====== Page extract ======
Here are six takeaways from the announcement:

1

There Will Be Substantially More Original Content This Year

Netflix will air 600 hours of original programming this year — a whopping 150-hour increase from 2015. That 600 hours breaks down to:

  • 30 original series, including returning shows like House of Cards, Marvel’s Daredevil, Unbreakable Kimmy Schmidt and Orange Is the New Black, and new shows like Full House reboot Fuller House, Judd Apatow’s Love and Will Arnett’s Flaked;
  • 35 new seasons of original children’s programming;
  • 12 documentaries, including Michael Pollan’s Cooked and the four-episode Chelsea Handler’s Chelsea Does.
  • 9 stand-up specials, including Ricardo O’Farrill, Hannibal Buress, Patton Oswalt, Theo Von, and Tom Segura; and
  • 8 feature films, including the Christopher Guest comedy Mascots, war drama Jadotville, and Pee-wee’s Big Holiday.

The 600 hours of original programming likely doesn’t include the as-yet-unnamed Chelsea Handler talk show — not to be confused with the four-part Chelsea Does documentary series — that begins later this year and will air on weeknights. Netflix did not address the talk show in its release or during the earnings call.

Netflix CFO David Wells said that network’s original programming will continue to grow in future years. “We still think there is great content to be added to the U.S. side that is efficient, that will continue to increase the attractiveness and competitiveness of the offering in the U.S.,” Wells said. “We’re going to continue to add to that service. It’s at slower rate of growth, but it continues to grow.”
====== Supplied data ======
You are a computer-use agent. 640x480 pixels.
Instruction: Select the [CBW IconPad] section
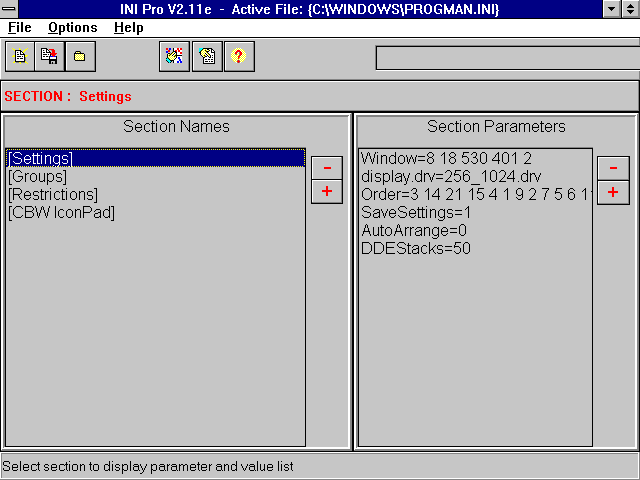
======
What you need to do:
A) Translate this sentence from the Netflix takeaways into Spanish: "Netflix did not address the talk show in its release or during the earnings call."
B) Reproduce the Netflix takeaways word for word between "Here are six takeaways" and "Handler’s Chelsea Does.", inclusive.

Complete answers:
A) Netflix no se refirió al programa de entrevistas en su comunicado ni durante la conferencia de resultados.

B)
Here are six takeaways from the announcement:

1

There Will Be Substantially More Original Content This Year

Netflix will air 600 hours of original programming this year — a whopping 150-hour increase from 2015. That 600 hours breaks down to:

  • 30 original series, including returning shows like House of Cards, Marvel’s Daredevil, Unbreakable Kimmy Schmidt and Orange Is the New Black, and new shows like Full House reboot Fuller House, Judd Apatow’s Love and Will Arnett’s Flaked;
  • 35 new seasons of original children’s programming;
  • 12 documentaries, including Michael Pollan’s Cooked and the four-episode Chelsea Handler’s Chelsea Does.